Guarding against despair is key. Craig D. Lounsbrough, a certified life coach from the USA, reckons the most critical time in any battle is not when we are fatigued, but rather when we no longer care. Read that again.

Talking about guts: Dr Angela Duckworth, professor of psychology at the University of Pennsylvania, is known as the author who described “grit” as a quality one needs for sustainable success. In her book Grit: The Power of Passion and Perseverance, she defines grit as “a combination of perseverance and also passion for long term and challenging goals. It’s a kind of stamina, but not just stamina in your effort, also stamina in your interest.” She describes four processes in becoming gritty: finding your interests, practicing various interests until your purpose becomes clear, and ultimately living in hope and with resilience.

Having guts, resilience, tenacity, vasbyt – they are what grit is all about.
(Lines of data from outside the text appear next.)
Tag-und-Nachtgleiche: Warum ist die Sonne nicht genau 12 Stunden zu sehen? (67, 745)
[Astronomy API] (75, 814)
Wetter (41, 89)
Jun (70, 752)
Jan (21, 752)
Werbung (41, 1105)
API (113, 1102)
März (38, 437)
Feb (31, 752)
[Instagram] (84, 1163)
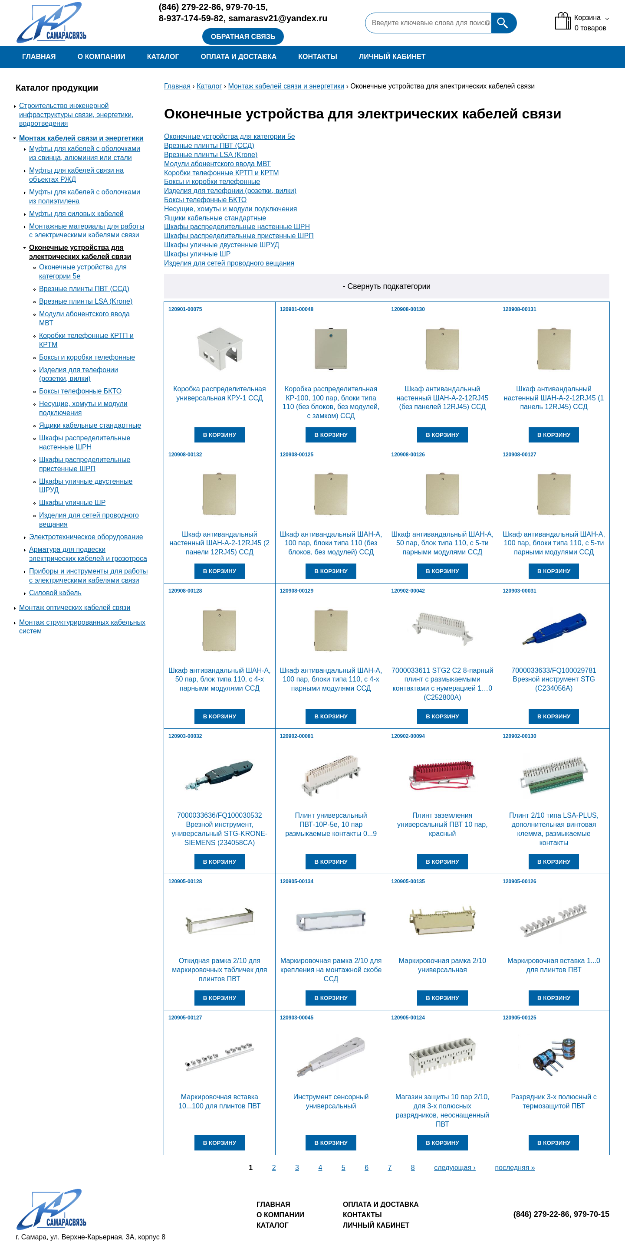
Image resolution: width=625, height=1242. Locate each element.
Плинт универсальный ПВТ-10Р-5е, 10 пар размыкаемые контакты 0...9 (331, 824)
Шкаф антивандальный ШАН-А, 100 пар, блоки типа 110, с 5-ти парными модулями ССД (554, 543)
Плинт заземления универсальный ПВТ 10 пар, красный (442, 824)
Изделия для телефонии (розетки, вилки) (230, 190)
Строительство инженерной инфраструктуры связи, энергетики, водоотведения (76, 115)
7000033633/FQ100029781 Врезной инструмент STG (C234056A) (553, 679)
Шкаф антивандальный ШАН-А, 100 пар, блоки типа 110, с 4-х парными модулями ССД (331, 679)
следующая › (455, 1167)
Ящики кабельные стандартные (90, 425)
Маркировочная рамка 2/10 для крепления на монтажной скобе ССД (331, 970)
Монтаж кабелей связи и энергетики (81, 138)
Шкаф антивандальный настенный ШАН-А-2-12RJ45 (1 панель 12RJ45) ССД (554, 398)
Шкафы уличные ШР (72, 502)
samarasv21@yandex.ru (278, 18)
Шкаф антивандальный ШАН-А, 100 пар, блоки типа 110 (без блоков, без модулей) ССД (331, 543)
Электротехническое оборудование (86, 537)
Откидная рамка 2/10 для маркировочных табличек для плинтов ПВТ (219, 970)
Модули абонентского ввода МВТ (217, 163)
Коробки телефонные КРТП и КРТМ (221, 173)
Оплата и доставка (238, 56)
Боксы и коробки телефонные (87, 357)
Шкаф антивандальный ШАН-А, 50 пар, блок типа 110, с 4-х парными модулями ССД (219, 679)
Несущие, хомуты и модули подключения (230, 209)
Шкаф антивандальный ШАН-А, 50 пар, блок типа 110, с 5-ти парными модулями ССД (442, 543)
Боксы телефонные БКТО (80, 391)
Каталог (163, 56)
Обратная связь (243, 36)
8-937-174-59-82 (191, 18)
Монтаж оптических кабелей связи (74, 607)
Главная (39, 56)
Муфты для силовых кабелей (76, 213)
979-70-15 (245, 7)
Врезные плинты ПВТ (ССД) (84, 288)
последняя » (515, 1167)
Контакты (317, 56)
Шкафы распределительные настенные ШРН (237, 226)
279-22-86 (190, 7)
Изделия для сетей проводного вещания (229, 263)
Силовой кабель (55, 592)
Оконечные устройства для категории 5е (229, 136)
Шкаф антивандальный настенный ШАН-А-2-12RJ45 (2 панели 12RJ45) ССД (220, 543)
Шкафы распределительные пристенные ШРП (239, 235)
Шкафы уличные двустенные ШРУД (221, 245)
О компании (101, 56)
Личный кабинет (392, 56)
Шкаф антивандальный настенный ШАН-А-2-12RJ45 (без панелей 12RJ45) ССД (442, 398)
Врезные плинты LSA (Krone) (85, 301)
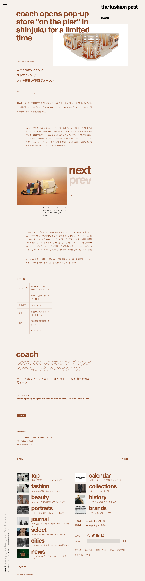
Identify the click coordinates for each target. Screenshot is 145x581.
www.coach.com (26, 444)
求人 (112, 550)
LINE (102, 535)
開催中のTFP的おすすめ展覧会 (91, 525)
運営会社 (78, 550)
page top (22, 566)
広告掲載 (89, 550)
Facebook (97, 535)
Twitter (93, 535)
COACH (21, 415)
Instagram (88, 535)
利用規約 (121, 550)
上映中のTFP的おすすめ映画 (90, 521)
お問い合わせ (101, 550)
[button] (81, 169)
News (105, 17)
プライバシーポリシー (83, 555)
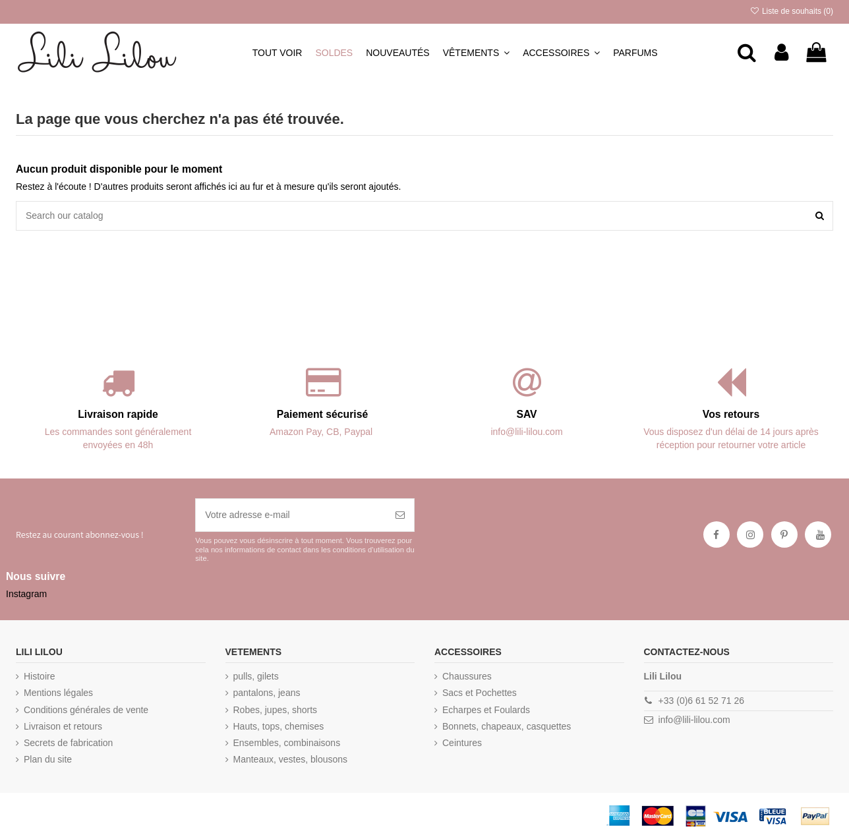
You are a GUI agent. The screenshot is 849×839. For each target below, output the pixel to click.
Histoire (39, 676)
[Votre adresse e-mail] (291, 515)
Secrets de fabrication (68, 743)
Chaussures (467, 676)
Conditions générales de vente (86, 710)
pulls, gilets (256, 676)
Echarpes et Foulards (486, 710)
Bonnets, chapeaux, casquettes (506, 726)
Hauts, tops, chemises (278, 726)
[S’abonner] (400, 515)
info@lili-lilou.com (694, 719)
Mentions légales (58, 692)
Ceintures (462, 743)
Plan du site (48, 759)
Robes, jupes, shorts (275, 710)
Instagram (26, 594)
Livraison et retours (63, 726)
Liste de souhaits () (791, 11)
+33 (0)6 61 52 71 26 (701, 700)
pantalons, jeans (267, 692)
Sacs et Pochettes (479, 692)
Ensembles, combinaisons (287, 743)
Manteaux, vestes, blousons (290, 759)
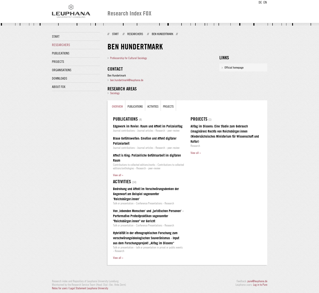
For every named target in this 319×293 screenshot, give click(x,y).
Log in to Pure (260, 284)
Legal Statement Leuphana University (88, 288)
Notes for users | (60, 288)
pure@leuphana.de (257, 281)
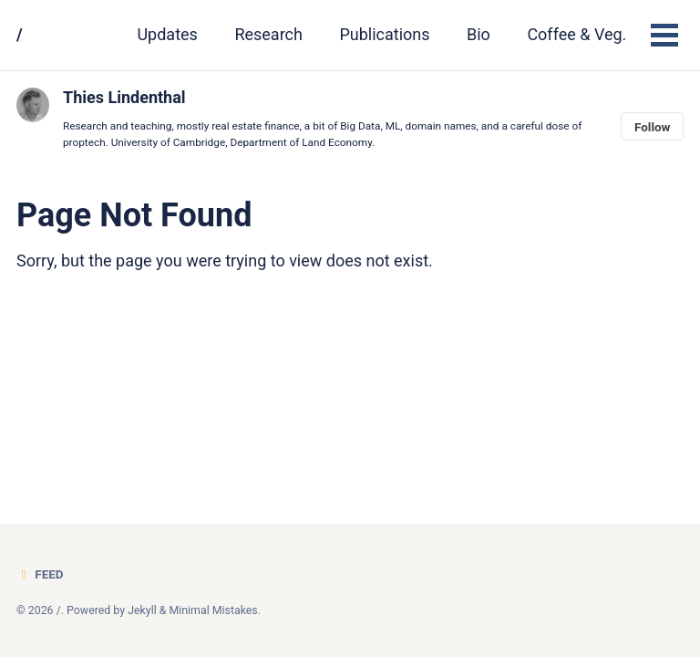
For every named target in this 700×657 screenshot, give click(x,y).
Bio (478, 34)
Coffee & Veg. (576, 34)
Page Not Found (134, 215)
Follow (652, 127)
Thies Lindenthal (124, 97)
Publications (384, 34)
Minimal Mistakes (213, 610)
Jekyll (142, 610)
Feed (40, 574)
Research (268, 34)
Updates (167, 34)
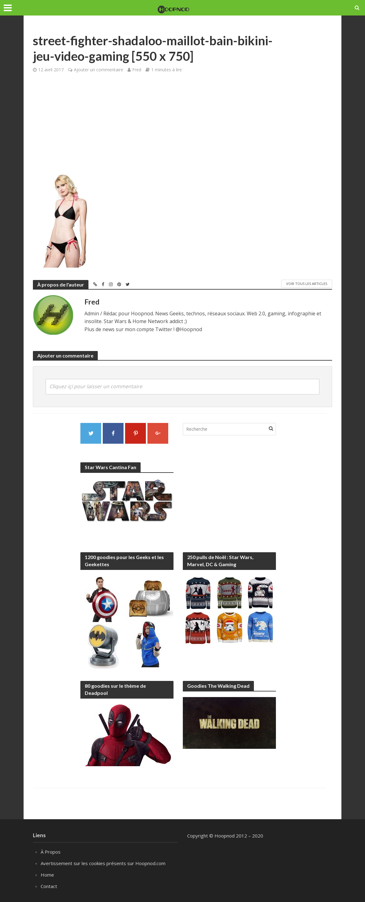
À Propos (51, 852)
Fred (136, 70)
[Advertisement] (182, 128)
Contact (49, 886)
According to a review by The Wall Street Journal, Duckworth’s book Grit deals with what goes through your head when you fall down, and how that—not talent or luck—makes all the difference.

Perhaps, then, living sustainably in trying times means to not lose your grip, your grit or your gutsy-ness. Living sustainably means taking your passion and your perseverance on a long haul to the other side of whatever calamity is yours, right now.